Start of Reading passage

This requiring of a destructor to delete all its resources moves down the tree towards the basic types. For example, you may have a database connection pool with an array of database connections. The destructor for that would delete each individual database connection.

A single database connection may allocate a lot of stuff, such as data buffers, caches, compiled SQL queries and so on. So a destructor for the database connection would also have to delete all those things.

In other words, you have something like:

+-------------------------------------+
| DB connection pool                  |
|                                     |
| +-------------------------+---+---+ |
| | Array of DB connections |   |   | |
| +-------------------------+---+---+ |
|                             |   |   |
+-----------------------------|---|---+
                              |   |   +---------+
                              |   +-> | DB Conn |
             +---------+      |       +---------+
             | DB Conn | <----+         /  |  \
             +---------+         buffers   |   queries
               /  |  \                  caches
        buffers   |   queries
               caches

Freeing the memory for the DB connection pool would not affect the existence of the individual DB connection or the other objects pointed to by them.

That's why I mentioned that only simple classes can get away without a destructor, and those are the classes that tend to show up at the bottom of that tree above.

End of Reading passage
Start of Provided data

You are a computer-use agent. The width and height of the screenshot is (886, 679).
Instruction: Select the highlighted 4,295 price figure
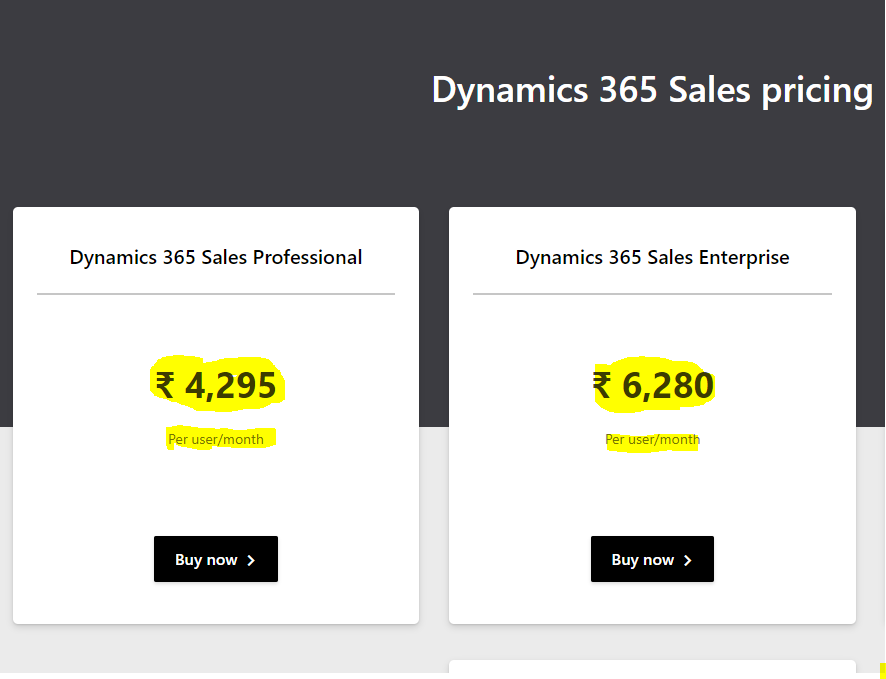(x=232, y=385)
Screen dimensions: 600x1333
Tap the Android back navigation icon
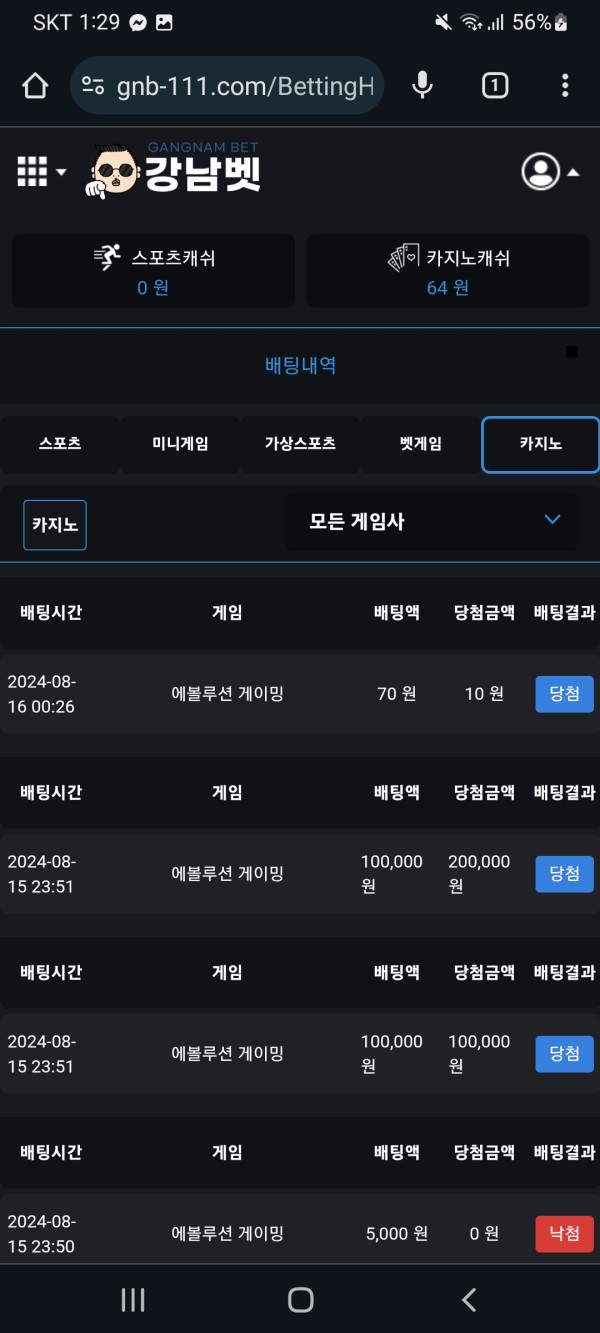468,1299
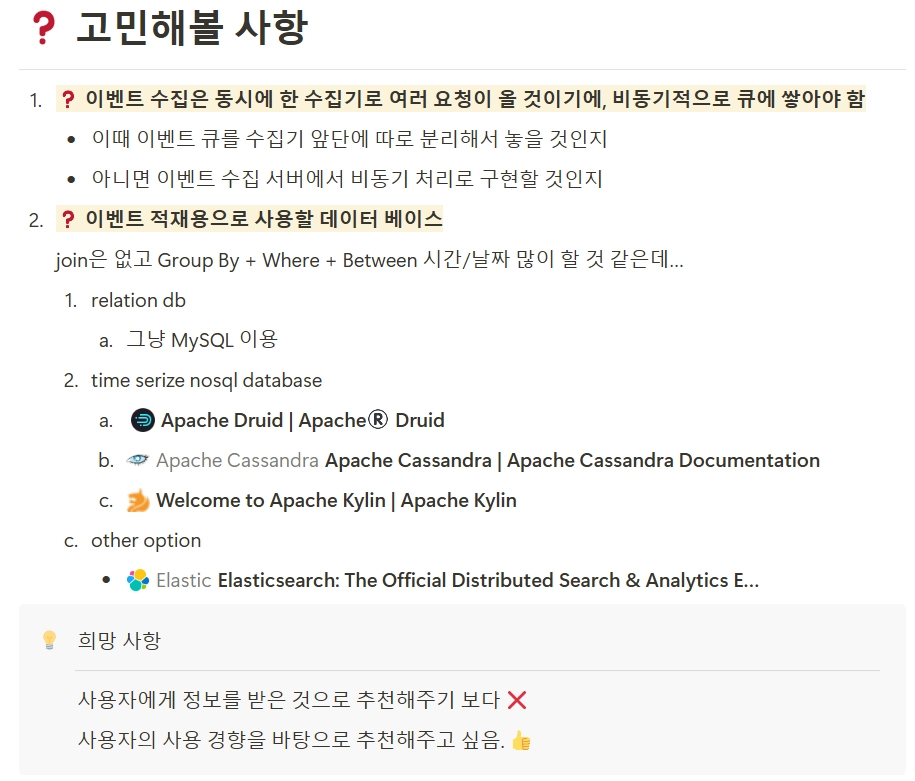Click the Apache Druid favicon icon

tap(142, 420)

End of Provided data

■ **What needs to be done**
Print the stretch of the passage on destructors from "A single database" through "all those things.". The entries come from a separate source and are unrelated to the passage on destructors.

■ **Reply**
A single database connection may allocate a lot of stuff, such as data buffers, caches, compiled SQL queries and so on. So a destructor for the database connection would also have to delete all those things.